Requirements =>
Can you reproduce the rows word for word, beginning at the line that contains "Select the wide-right panel layout icon" and continuing through the line that contains "The image size is (1136, 1064). (481, 297)", with both of those lines included?

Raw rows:
start

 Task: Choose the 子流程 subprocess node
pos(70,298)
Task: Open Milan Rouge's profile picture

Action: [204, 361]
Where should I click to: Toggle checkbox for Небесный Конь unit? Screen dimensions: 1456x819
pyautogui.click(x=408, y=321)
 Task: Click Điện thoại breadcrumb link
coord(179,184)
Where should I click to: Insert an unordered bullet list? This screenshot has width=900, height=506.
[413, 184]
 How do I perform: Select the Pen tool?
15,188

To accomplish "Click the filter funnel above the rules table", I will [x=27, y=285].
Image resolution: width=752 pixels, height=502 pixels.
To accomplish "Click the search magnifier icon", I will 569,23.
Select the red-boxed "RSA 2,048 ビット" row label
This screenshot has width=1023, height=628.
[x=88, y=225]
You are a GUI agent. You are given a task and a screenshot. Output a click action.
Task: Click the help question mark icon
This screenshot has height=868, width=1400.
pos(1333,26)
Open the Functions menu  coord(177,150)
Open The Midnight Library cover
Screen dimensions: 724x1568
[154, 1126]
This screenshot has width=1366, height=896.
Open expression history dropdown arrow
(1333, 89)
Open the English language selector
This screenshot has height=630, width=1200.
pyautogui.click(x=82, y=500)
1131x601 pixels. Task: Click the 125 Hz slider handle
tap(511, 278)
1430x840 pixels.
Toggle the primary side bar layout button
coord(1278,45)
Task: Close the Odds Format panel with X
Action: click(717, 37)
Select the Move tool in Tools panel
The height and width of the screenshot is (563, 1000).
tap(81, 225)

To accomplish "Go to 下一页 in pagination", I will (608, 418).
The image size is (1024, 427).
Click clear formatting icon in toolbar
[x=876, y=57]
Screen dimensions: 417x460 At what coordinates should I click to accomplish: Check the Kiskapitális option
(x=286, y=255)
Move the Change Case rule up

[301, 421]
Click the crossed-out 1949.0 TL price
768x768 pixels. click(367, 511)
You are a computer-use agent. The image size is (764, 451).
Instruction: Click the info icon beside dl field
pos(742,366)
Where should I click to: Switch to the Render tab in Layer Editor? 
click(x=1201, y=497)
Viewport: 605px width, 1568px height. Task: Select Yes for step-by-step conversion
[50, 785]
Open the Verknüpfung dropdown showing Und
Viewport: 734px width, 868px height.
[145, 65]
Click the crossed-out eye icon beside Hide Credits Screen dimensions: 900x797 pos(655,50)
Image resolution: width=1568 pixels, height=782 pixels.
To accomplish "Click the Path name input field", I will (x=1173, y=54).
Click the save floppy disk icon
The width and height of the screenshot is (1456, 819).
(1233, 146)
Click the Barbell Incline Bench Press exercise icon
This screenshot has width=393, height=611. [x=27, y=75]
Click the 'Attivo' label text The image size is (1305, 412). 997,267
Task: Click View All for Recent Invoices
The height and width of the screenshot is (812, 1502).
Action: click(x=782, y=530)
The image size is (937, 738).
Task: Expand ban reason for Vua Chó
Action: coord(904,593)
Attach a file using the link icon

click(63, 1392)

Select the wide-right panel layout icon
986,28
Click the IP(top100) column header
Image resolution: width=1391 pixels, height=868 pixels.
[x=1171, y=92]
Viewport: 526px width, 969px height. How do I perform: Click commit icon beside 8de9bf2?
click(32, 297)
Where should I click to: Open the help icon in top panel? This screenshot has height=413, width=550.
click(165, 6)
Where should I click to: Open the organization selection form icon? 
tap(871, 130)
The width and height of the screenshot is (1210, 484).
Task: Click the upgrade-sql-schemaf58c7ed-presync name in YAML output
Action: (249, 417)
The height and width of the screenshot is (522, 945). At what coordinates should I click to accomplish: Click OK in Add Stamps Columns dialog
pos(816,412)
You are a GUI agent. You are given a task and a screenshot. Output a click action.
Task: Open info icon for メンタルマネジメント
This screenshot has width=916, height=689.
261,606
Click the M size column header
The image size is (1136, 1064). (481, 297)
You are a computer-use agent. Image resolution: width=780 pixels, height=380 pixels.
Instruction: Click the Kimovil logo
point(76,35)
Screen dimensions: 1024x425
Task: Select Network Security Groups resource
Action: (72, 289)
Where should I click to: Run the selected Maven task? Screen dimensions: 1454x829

end

Complete answer =>
Select the wide-right panel layout icon
986,28
Click the IP(top100) column header
Image resolution: width=1391 pixels, height=868 pixels.
[x=1171, y=92]
Viewport: 526px width, 969px height. How do I perform: Click commit icon beside 8de9bf2?
click(32, 297)
Where should I click to: Open the help icon in top panel? This screenshot has height=413, width=550.
click(165, 6)
Where should I click to: Open the organization selection form icon? 
tap(871, 130)
The width and height of the screenshot is (1210, 484).
Task: Click the upgrade-sql-schemaf58c7ed-presync name in YAML output
Action: (249, 417)
The height and width of the screenshot is (522, 945). At what coordinates should I click to accomplish: Click OK in Add Stamps Columns dialog
pos(816,412)
You are a GUI agent. You are given a task and a screenshot. Output a click action.
Task: Open info icon for メンタルマネジメント
This screenshot has width=916, height=689.
261,606
Click the M size column header
The image size is (1136, 1064). (481, 297)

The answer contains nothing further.